Excerpted text
>>

3. I don't serve tater tots. I'm not about to get all high and mighty and Jamie Oliver-y (even though I adore the man - and his mission) but I find them gross and weird. (Upon reflection, my perspective on tater tots is particularly strange to me, because I have no problem serving chicken nuggets - in the shape of dinosaurs, no less - but I draw the line at a reconstituted potato??)

4. I don't make my kids stop drinking coffee. Secretly - or not so secretly - I revel in the fact that Leo and now Pax are both Java Junkies. After all, it originated with the effort to get them to drink more milk, and has evolved into a morning - and afternoon - ritual that I absolutely love.

5. I don't do couponing - you know, the kind with binders and organizers and Double Dollar Days. I find grocery shopping torturous enough as it is, and I cannot fathom adding to the agony by visiting multiple stores, kids in tow, to save a buck. I feel mildly guilty at the register, knowing I could have had 15 boxes of saltines for the price of 5 if only I were a savvier shopper, but that guilt lasts only as long as it takes me to devour the bon-bons and brownies I bought at full price.

Things I Don't Do But Would Like to Do:

6. Golfing. I don't play golf, but I'd like to learn. Did I really just say that? I like to joke that I am a "golf orphan" since my parents have become such avid golfers. But I fear that I'll eventually become a "golf widow/golf childless person" since the male members of this family are so enthusiastic to hit the fairways. Hypothetically, it's a very appealing game - it's outside; it's a lot of walking; it's an individual sport, and most importantly of all, the outfits are adorable!

7. Allowance. I don't give the kids an allowance. For starters, who has cash these days? Before our monthly poker games, I always have to raid the kids' piggy banks for cash. One night, the tooth fairy called her neighbor/father in a panic, realizing there was NO CASH in the house and needing some money in exchange for one pretty molar. After pooling all their dollars and coins into one heaping stack, Aidan and Leo then stuffed it all into a tri-fold fabric wallet that they promptly... lost. If this isn't a reason to start instilling the value of a dollar in my children, I don't know what is.

<<

Questions on the material
**1)** Decide whether each statement agrees with the excerpt. Answer yes or no, and quote the deciding words of the excerpt. (a) The writer is willing to serve chicken nuggets. (b) The children's coffee habit began as a way to get them to drink more milk. (c) The writer gives the kids an allowance.
**2)** In the excerpt, rename "tater tots" as "french fries" and write out the passage starting with "3. I don't serve" and going on through "a reconstituted potato??)".
The rows that come next are separate material with no link to the excerpt.

Source material
>>

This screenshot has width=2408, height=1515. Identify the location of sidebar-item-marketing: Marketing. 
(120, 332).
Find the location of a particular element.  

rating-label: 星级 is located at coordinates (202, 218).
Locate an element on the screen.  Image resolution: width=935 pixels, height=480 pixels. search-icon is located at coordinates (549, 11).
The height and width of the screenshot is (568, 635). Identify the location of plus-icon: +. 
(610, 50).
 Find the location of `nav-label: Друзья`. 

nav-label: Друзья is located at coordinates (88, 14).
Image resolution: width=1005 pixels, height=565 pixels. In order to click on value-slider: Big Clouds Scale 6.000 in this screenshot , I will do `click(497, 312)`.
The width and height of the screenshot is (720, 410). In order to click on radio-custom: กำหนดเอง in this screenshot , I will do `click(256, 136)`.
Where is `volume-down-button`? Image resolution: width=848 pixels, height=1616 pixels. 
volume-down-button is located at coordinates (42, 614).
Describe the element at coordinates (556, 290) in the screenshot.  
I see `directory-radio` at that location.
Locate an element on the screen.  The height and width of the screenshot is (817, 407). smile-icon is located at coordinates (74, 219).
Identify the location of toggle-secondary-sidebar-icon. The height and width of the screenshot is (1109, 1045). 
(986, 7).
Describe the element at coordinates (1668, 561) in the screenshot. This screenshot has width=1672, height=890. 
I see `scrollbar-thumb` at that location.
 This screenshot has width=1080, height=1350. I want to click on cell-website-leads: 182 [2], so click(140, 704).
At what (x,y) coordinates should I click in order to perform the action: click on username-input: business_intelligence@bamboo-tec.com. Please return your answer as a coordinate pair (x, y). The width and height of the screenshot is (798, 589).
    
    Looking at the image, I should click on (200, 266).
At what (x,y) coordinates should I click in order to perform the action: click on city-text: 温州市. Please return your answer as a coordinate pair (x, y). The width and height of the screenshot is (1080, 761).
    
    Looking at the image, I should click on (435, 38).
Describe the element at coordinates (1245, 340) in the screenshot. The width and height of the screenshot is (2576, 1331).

<<

Responses for each task
**1)**
(a) Yes: "I have no problem serving chicken nuggets"
(b) Yes: "it originated with the effort to get them to drink more milk"
(c) No: "I don't give the kids an allowance."

**2)**
3. I don't serve french fries. I'm not about to get all high and mighty and Jamie Oliver-y (even though I adore the man - and his mission) but I find them gross and weird. (Upon reflection, my perspective on french fries is particularly strange to me, because I have no problem serving chicken nuggets - in the shape of dinosaurs, no less - but I draw the line at a reconstituted potato??)